Belum termasuk berapa banyak tiran yang didukung oleh negara Barat di
kawasan itu. Invasi ini semakin mengokohkan perang kolonial Barat
terhadap dunia Islam.
Invasi ini sekali lagi membuktikan Dewan Keamanan PBB sekedar menjadi
alat politik negara-negara Barat. Dewan Keamanan PBB Dewan Keamanan
PBB pada Kamis (20/12/2012) dengan suara bulat telah menyetujui rencana
intervensi militer di Mali dengan dalih yang menyesatkan yaitu
"menyatukan kembali negara Afrika Utara yang berperang."
Negara-negara Afrika Barat ingin mengirim pasukan berkekuatan 3.300
personil untuk mengusir kelompok-kelompok bersenjata yang memasuki
wilayah gurun yang luas dan menerapkan hukum Islam setelah terjadinya
kudeta militer di Bamako Maret yang menciptakan kekosongan kekuasaan di
negara itu.
Rencana untuk intervensi militer, awalnya disepakati oleh Masyarakat
Ekonomi Negara Afrika Barat (ECOWAS) dan tidak akan melibatkan
intervensi langsung pasukan Barat. Resolusi diperkenalkan oleh Perancis –
yang sebelumnya menjajah Mali – hingga disetujui oleh 15 anggota DK.
Namun Perancis mengambil inisiatif menyerang Mali tanpa legitimasi
PBB. Sekjen PBB mengeluarkan dukungan justru setelah Perancis menyerang.
Perserikatan Bangsa Bangsa (PBB) setuju dengan intervensi militer
Prancis di Mali. Sekjen PBB, Ban Ki-moon, mengatakan aksi tersebut
mendapat dukungan internasional dalam pernyataannya di Markas PBB, Senin
(14/1), dan dilansir Reuters, Selasa (15/1).
Dalam membenarkan serangan militer ini, Perancis, Inggris dan negara
Barat lainnya sekali lagi menggunakan label memerangi 'terorisme' dan
melindungi rakyat Mali. Untuk mendapatkan simpati dari masyarakat Barat,
media telah menekankan aspek 'Islamis' dari oposisi yang ingin
menegakkan syariah Islam.
Mencegah Berdirinya Negara Islam?
Ada kemungkinan beberapa motif kenapa Perancis menyerang Mali.

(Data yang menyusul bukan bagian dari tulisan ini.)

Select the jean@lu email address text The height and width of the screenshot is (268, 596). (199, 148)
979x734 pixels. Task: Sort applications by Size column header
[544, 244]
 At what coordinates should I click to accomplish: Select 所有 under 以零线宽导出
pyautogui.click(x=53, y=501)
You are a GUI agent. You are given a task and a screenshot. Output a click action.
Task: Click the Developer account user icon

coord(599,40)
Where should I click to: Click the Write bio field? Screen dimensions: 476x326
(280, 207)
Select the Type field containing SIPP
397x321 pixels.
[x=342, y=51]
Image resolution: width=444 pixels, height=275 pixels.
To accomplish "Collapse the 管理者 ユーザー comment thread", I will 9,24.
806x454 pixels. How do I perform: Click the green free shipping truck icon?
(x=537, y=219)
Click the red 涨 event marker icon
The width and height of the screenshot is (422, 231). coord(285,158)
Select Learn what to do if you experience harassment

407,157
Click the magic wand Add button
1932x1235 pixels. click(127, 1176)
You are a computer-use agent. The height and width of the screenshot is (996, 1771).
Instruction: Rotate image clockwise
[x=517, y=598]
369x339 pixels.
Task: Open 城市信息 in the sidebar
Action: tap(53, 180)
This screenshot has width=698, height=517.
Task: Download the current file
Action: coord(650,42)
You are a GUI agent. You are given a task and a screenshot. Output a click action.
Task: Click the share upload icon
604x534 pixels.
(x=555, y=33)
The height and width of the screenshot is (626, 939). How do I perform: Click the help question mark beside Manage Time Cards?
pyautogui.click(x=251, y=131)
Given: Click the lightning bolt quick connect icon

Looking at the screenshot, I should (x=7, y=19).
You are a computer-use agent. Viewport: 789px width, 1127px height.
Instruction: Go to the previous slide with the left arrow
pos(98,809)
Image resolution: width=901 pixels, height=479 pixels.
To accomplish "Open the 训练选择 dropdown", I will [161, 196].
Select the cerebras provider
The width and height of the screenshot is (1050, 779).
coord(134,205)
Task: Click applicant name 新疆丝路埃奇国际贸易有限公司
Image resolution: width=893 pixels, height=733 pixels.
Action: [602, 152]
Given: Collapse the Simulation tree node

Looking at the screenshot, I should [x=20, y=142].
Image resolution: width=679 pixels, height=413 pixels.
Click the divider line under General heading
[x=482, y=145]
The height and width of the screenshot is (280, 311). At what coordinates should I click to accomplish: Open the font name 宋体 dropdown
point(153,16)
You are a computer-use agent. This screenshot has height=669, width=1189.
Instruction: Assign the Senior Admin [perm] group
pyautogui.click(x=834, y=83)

Pertama adalah kekhawatiran Mali menjadi sebuah negara Islam. Satu hal
yang sangat ditakuti Barat selama ini adalah berdirinya negara Islam
terutama Daulah Khilafah Islam yang menerapkan syariat Islam dan menolak
segala bentuk intervensi Barat.
Ketika Presiden Amadou Toumani Toure dilengserkan dari posisinya oleh
seorang kader militer pada pertengahan Maret, Gerakan Nasional Bagi
Pembebasan Azawad (MNLA) dan Gerakan Kesatuan dan Jihad di Afrika Barat
(MUJWA) menguasai wilayah utara dan kota-kotanya termasuk Gao dan
Timbuktu. Para mujahidin Mali bertekad untuk meraih kemenangan dan
menerapkan syariah Islam.
Nicolas Sarkozy saat masih menjadi presiden Perancis telah
memperingatkan tentang ancaman ini. Pada pada hari Jumat (13/4) dia
menyerukan pentingnya melakukan segala upaya guna mencegah berdirinya
sebuah negara yang dia sebut sebagai teroris atau Islam di wilayah
pantai di Afrika Utara. Hal ini menyusul dominasi pemberontak Tuareg dan
pejuang Islam di Mali utara. Saat itu dia telah mengingatkan
kemungkinan Perancis melakukan intervensi.
Tampaknya presiden Perancis saat ini melanjutkan kebijakan dari
Sarkozy yang dikenal sangat anti Islam. Sebutan teroris memang kerap
kali dilabelkan oleh Barat untuk siapapun yang menolak penjajahan Barat
dan menginginkan tegaknya syariah Islam. Terorisme kemudian menjadi
label sakti untuk membenarkan apapun tindakan Barat meskipun melanggar
hukum internasional yang mereka buat sendiri.
Warning Terhadap Mujahidin Suriah?
Invasi Perancis ini juga bisa jadi merupakan warning bagi
negeri-negeri Islam lainnya yang ingin menegakkan negara Islam apalagi
Khilafah. Bahwa Barat akan melakukan intervensi mencegah hal keinginan
mulia umat Islam ini.
Gelombang keinginan mendirikan negara Islam yang menerapkan syariah
Islam secara menyeluruh memang sangat mengkhawatirkan Barat. Terutama
melihat kondidi terkini Suriah sekarang. Semakin menguatnya pasukan
mujahidin dan melemahnya rezim Assad menjadi ketakutan Barat.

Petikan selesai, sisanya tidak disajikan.